**TUJUAN A:** Salin persis baris-baris daftar di bawah, mulai dari baris yang memuat "Given: Toggle the" hingga akhir daftar, termasuk kedua ujungnya. Jangan sertakan gambar dalam jawaban Anda.

───── KUTIPAN TEKS ─────

Hizbullah berada di gerbang Galilea, 17 tahun setelah Perang Lebanon Kedua

Terlepas dari semua upaya untuk melenyapkan kelompok perlawanan Lebanon(Hizbullah), saat ini Tel Aviv menghadapi Hizbullah yang lebih kuat, lebih berani, dan tidak tergoyahkan, saat ini Israel telah terkunci dan tak bisa lagi mengontrol perbatasannya di utara.

Resistensi.id – “Pada April 2022, sebuah truk dengan kontainer di atasnya tiba-tiba muncul di sisi Lebanon di depan Avivim. IDF menontonnya dan tidak mengerti tujuannya. Truk tersebut menempatkan peti kemas di dekat perbatasan dan di dalamnya ditempatkan beberapa anggota Pasukan Radwan, pasukan elit Hizbullah, dengan membawa senjata kecil namun dilengkapi dengan sistem observasi. Beberapa waktu kemudian, sebuah struktur beton dibangun di samping kontainer, dan kemudian menjadi posisi yang permanen.

Setelah itu, lebih dari 30 pos semacam itu bermunculan, tersebar di sepanjang perbatasan, dari laut hingga gunung, pada jarak yang sangat dekat dari perbatasan internasional Israel. Anggota Hizbullah yang dilengkapi senjata menempati area di sepanjang perbatasan, dan pada siang hari mereka membawa senjata, tetapi pada malam hari mereka berjalan-jalan dengan membawa senjata laras panjang, dan mereka juga memiliki senapan mesin dan senapan untuk para penembak jitu.

Beberapa di antaranya adalah pos pengamatan yang memantau dan mendokumentasikan aktivitas IDF di seberang perbatasan, beberapa di antaranya adalah pos peringatan yang berada di jalur masuk ke Lebanon dan dirancang untuk menghalangi pasukan Israel yang mencoba masuk.

Di dalamnya ditempatkan orang-orang dari pasukan Radwan, pasukan ofensif Hizbullah, yang merupakan unit yang berbeda dari pasukan pertahanan darat Hizbullah – yang sebagian besar keputusan diambil di desa-desa – dan memiliki rantai komandonya sendiri. Sebagian besar anggotanya adalah kombatan yang kembali dari perang di Suriah, ini sekarang telah menjadi kekuatan yang memiliki sejumlah brigade dan lebih dari 15 batalyon dikerahkan di sepanjang perbatasan dengan Israel.

─────

**TUJUAN B:**
Jawablah pertanyaan berikut berdasarkan teks tentang Hizbullah di atas.
(i) Kapan truk dengan kontainer tiba-tiba muncul di sisi Lebanon di depan Avivim?
(ii) Berapa banyak pos yang kemudian bermunculan di sepanjang perbatasan?
(iii) Dari perang di negara mana sebagian besar anggota pasukan Radwan kembali?

───── DATA YANG DIBERIKAN ─────

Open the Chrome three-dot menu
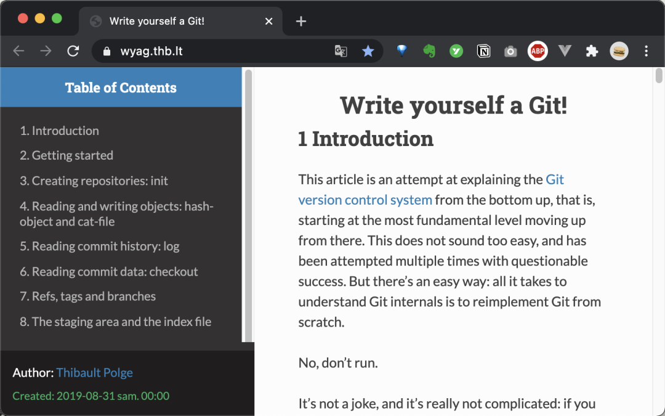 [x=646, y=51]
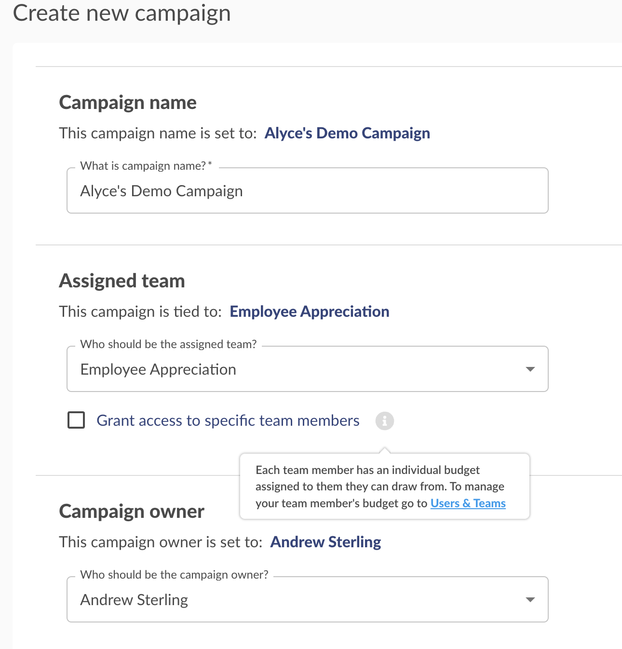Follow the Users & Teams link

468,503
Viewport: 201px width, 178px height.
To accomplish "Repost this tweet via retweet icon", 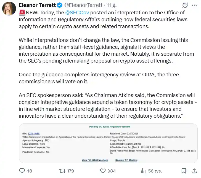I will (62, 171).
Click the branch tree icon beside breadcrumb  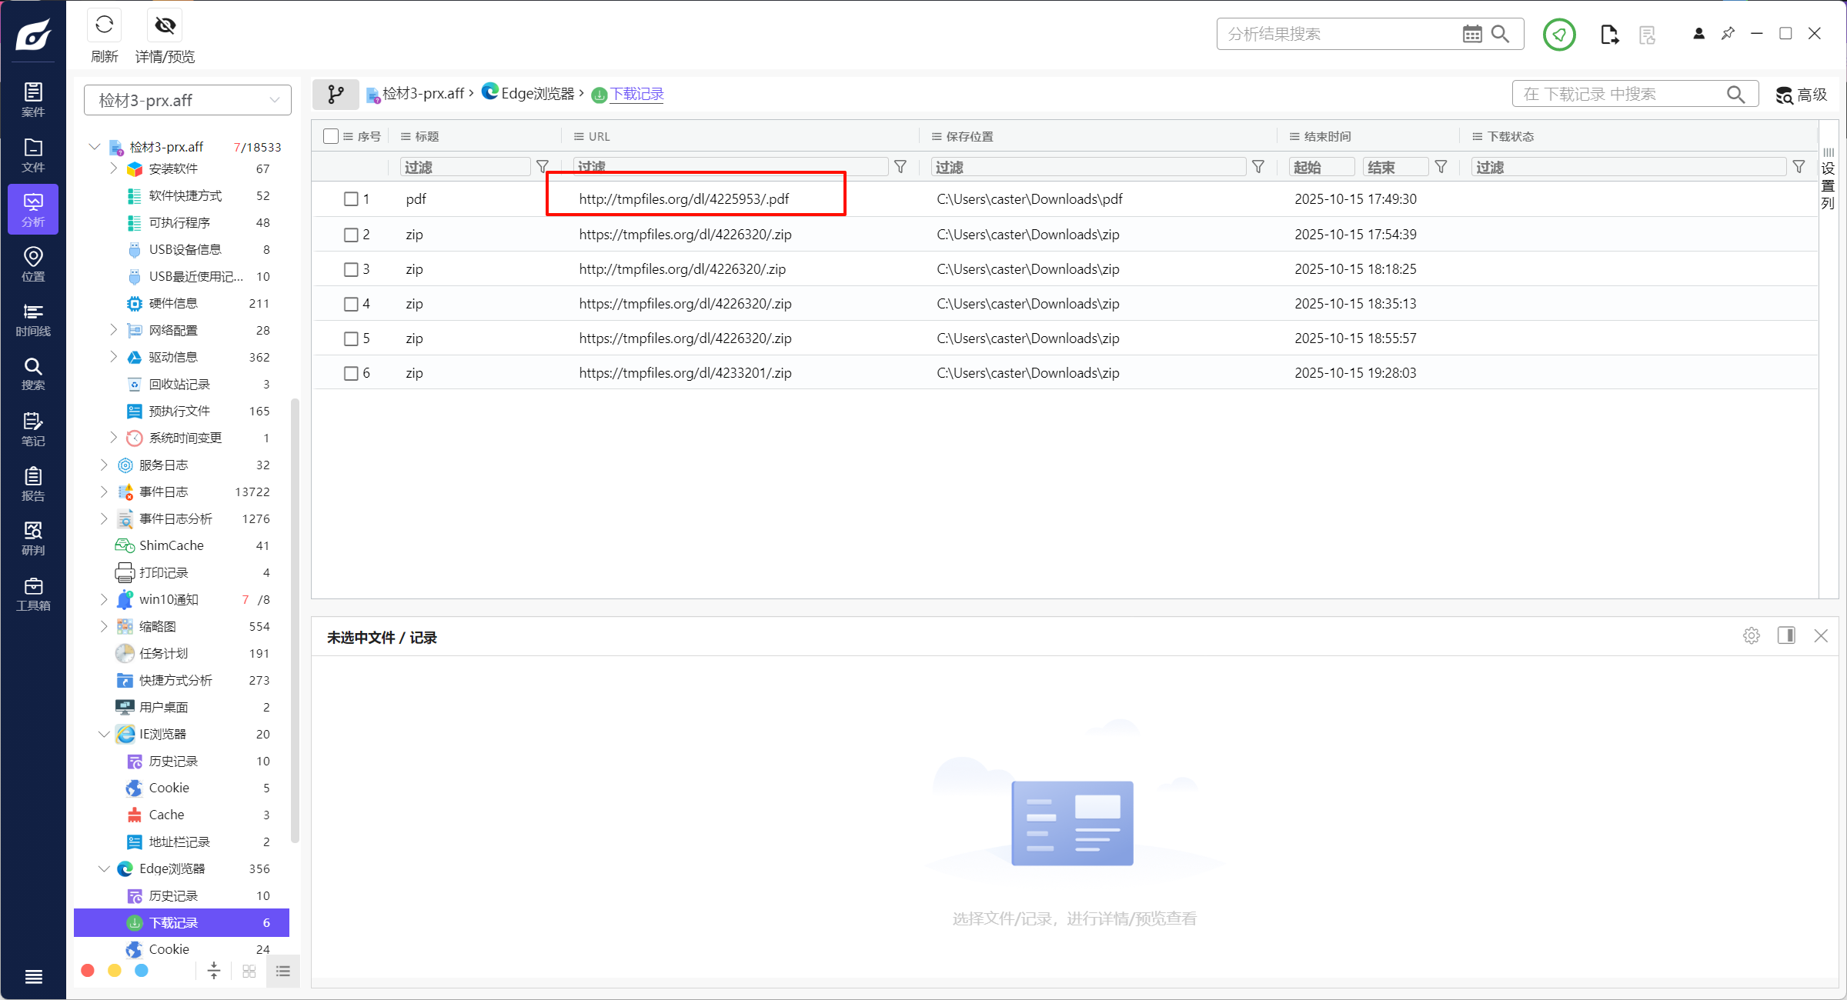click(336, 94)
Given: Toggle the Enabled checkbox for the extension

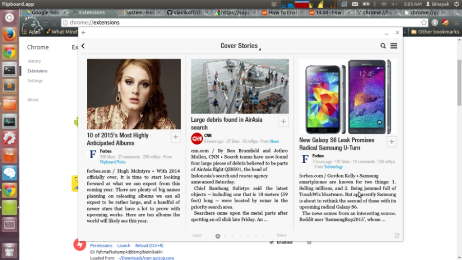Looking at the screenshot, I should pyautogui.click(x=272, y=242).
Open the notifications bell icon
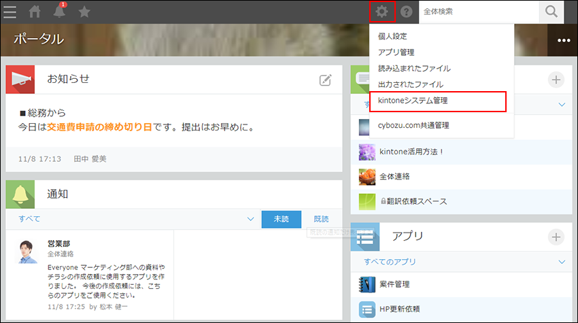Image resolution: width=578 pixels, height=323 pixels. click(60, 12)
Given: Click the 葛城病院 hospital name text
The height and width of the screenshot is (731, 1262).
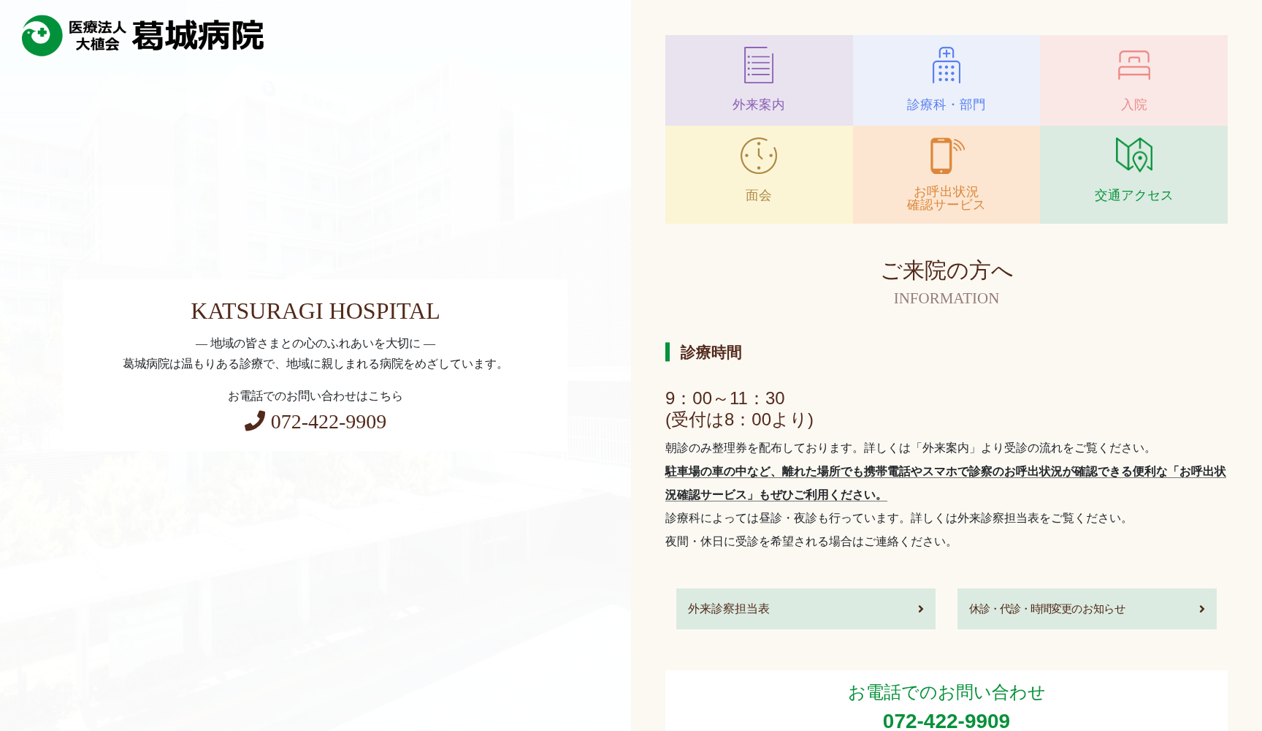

─────

**JAWABAN LENGKAP A:**
Given: Toggle the Enabled checkbox for the extension

Looking at the screenshot, I should pyautogui.click(x=272, y=242).
Open the notifications bell icon
Image resolution: width=578 pixels, height=323 pixels. click(60, 12)
Given: Click the 葛城病院 hospital name text
The height and width of the screenshot is (731, 1262).

**JAWABAN LENGKAP B:**
(i) Pada April 2022.
(ii) Lebih dari 30 pos.
(iii) Suriah.